Юн Ги взял мобильный с прикроватной тумбочки и набрал Чимина. Долгие гудки и вот раздался сонный голос брата, удивленного столь поздним звонком. Мин поздно спохватился и мельком глянул время на наручных часах. Пол третьего ночи…
— Чего тебе, хён? Что-то случилось? — Юн Ги мысленно попросил у него прощения, за столь поздний звонок.
— Завтра, когда к тебе придет тот говнюк адвокат, отошли его обратно.
— Но зачем? Я ничего не понимаю… — Чимин зевнул в трубку.
— Скажешь, что список должна принести его помощница.
— Та девчонка, что ли? Хён, ты ее и правда знаешь? — сонность голоса пропала, теперь Чимин говорил быстро и был слышен интерес в том, как повысился его голос, до писка.
— Слишком много вопросов, Чимин-а, — Юн Ги старался говорить строго, чтобы у младшего отпало все желание вести дальнейшие расспросы. — И я думаю, ты можешь завтра взять себе выходной. Я встречу ее сам.
В трубке послышалось шуршание, видимо Чимин выпутывался из-под одеяла и садился на кровати.
— Ты все понял? — Юн ждал, его реакции. Захотелось рассказать ему все. Объясниться.
— Да. — Унылый голос, бесцветный. — Хён, я знаю, что ты меня любишь и все такое… но иногда мне думается, что ты меня нарочно отталкиваешь. Может я что-то не так делаю? Или ты недоволен мной?
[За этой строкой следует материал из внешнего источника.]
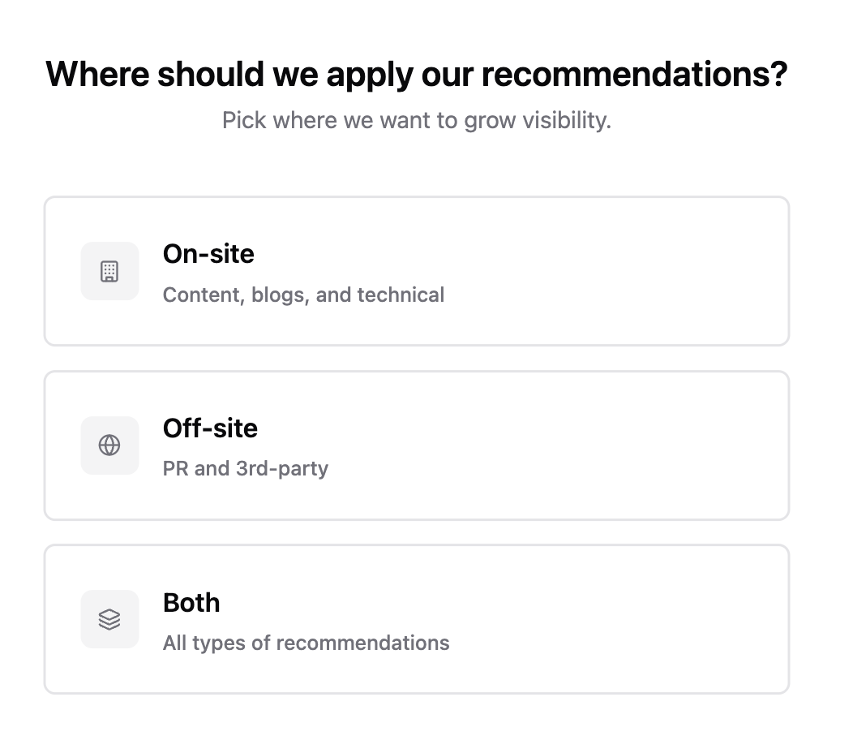Select the On-site recommendations card
The height and width of the screenshot is (740, 853).
click(x=416, y=271)
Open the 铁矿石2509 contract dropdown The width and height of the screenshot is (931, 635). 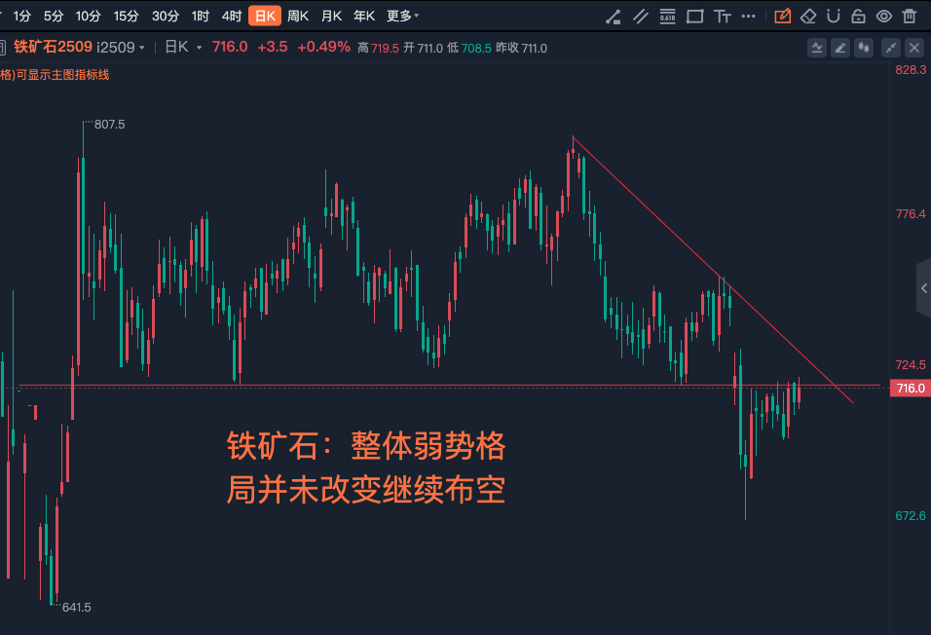78,47
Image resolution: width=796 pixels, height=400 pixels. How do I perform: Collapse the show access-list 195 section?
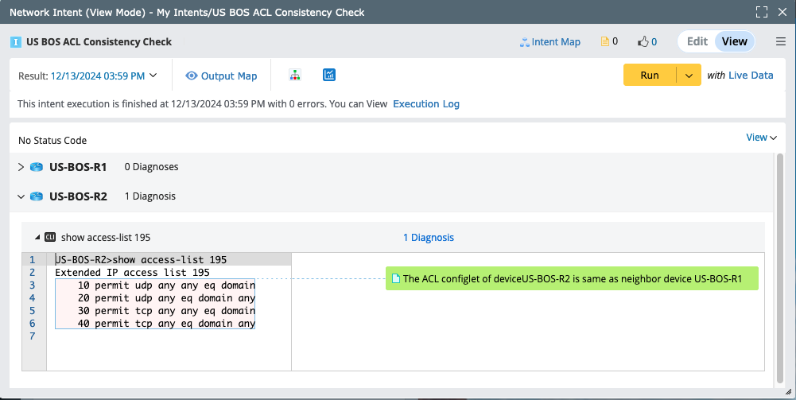click(x=36, y=237)
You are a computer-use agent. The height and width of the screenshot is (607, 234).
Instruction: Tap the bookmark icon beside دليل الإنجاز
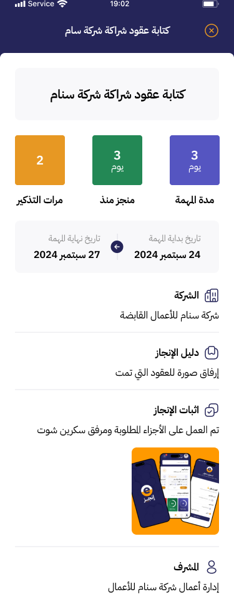coord(212,353)
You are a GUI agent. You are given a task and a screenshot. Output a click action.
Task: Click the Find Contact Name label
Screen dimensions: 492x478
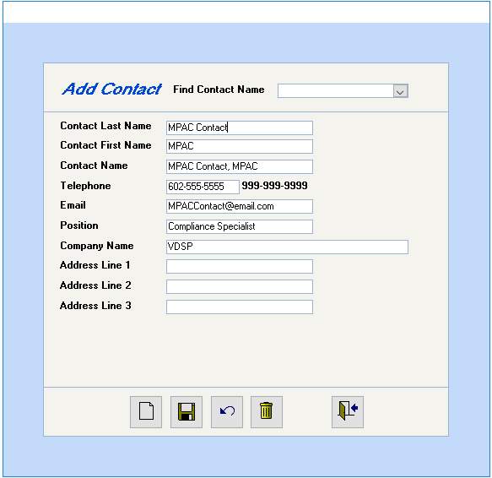[x=219, y=90]
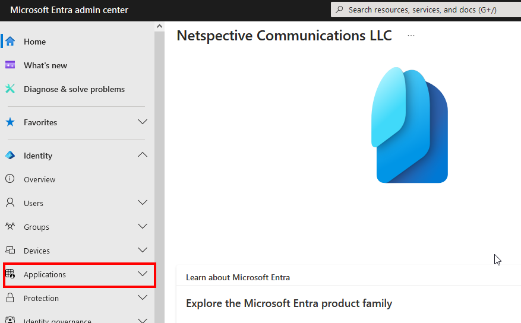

— Ложись спать, мелкий Шерлок! Не ищи в моих действиях скрытого смысла, его сейчас там нет. — Юн Ги вздохнул. Как же это тяжело, отмалчиваться и умалчивать. — После того, как отошлешь адвоката обратно, чтобы я тебя в компании не видел! Все, отключаюсь!
Перед тем, как нажать кнопку отбоя, он еще услышал возглас возмущения по ту сторону. Уже бросая телефон на кровать и двигаясь в направлении ванной, Юн Ги решил, что завтра… он все для себя решит завтра.